== PROBLEM REQUIREMENTS ==
Provide only the number of lines in the following data that contain "agent".

== DATA SECTION ==
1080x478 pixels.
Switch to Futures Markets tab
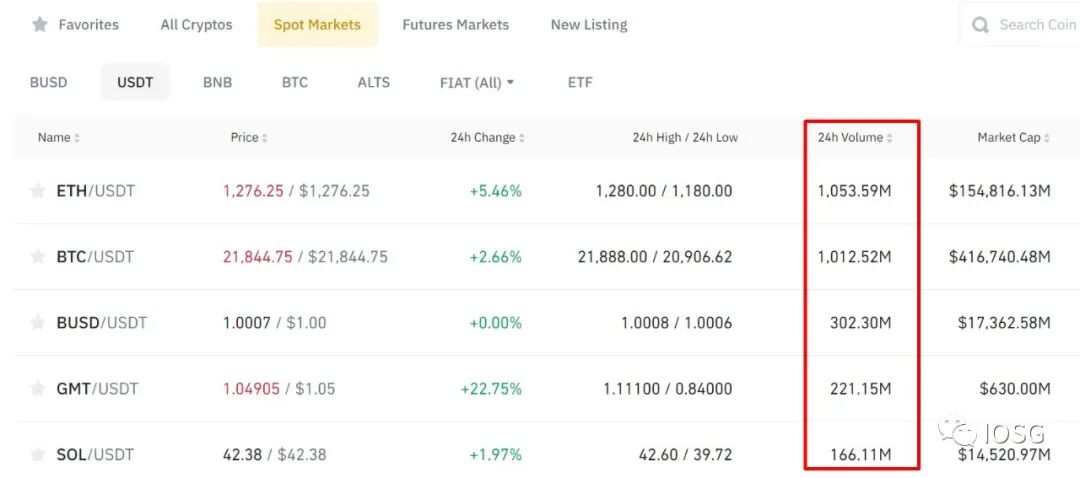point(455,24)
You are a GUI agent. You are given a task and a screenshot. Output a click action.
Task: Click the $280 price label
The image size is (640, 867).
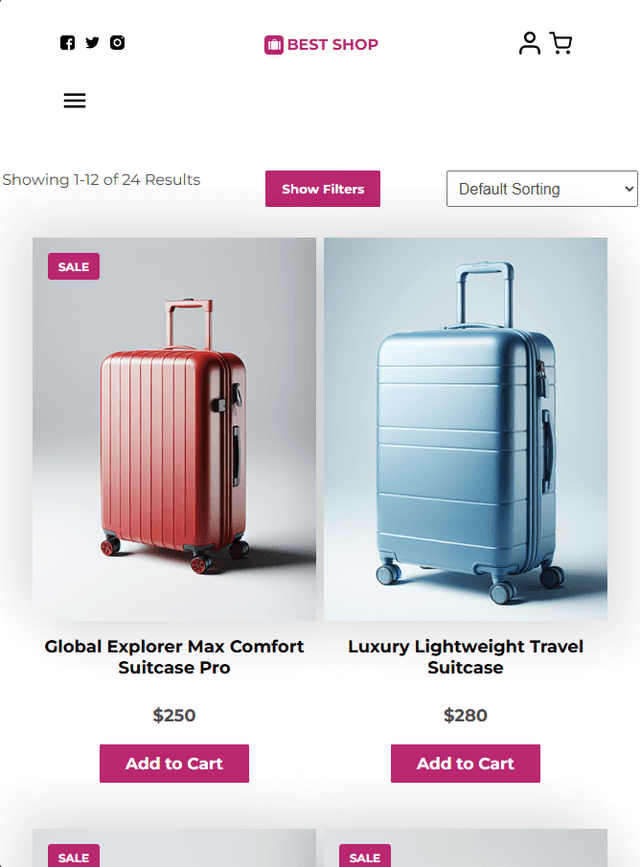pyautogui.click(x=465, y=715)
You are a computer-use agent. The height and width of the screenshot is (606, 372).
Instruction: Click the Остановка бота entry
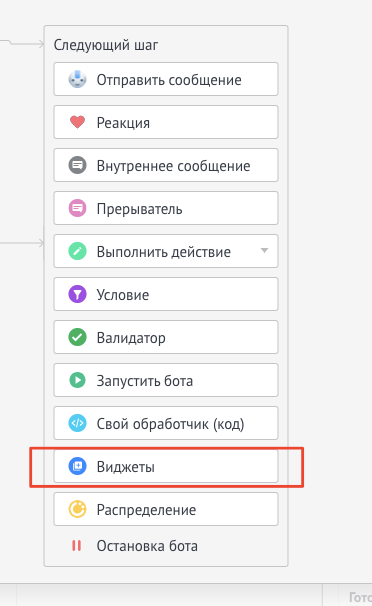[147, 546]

--

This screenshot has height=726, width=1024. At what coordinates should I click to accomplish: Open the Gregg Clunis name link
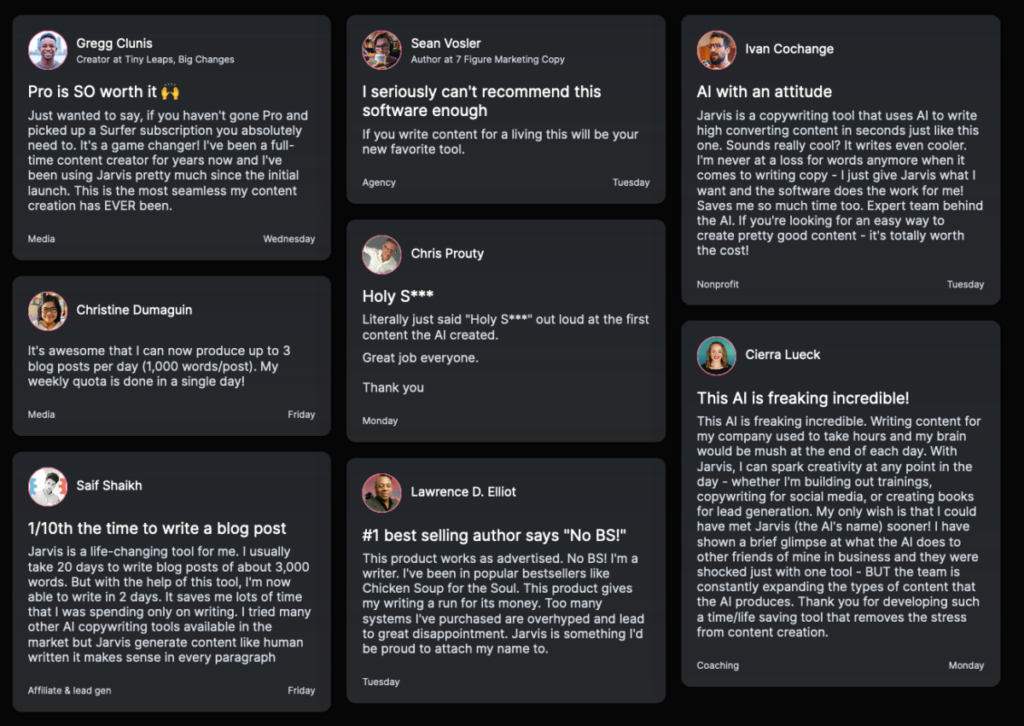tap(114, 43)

== EXPECTED ANSWER ==
2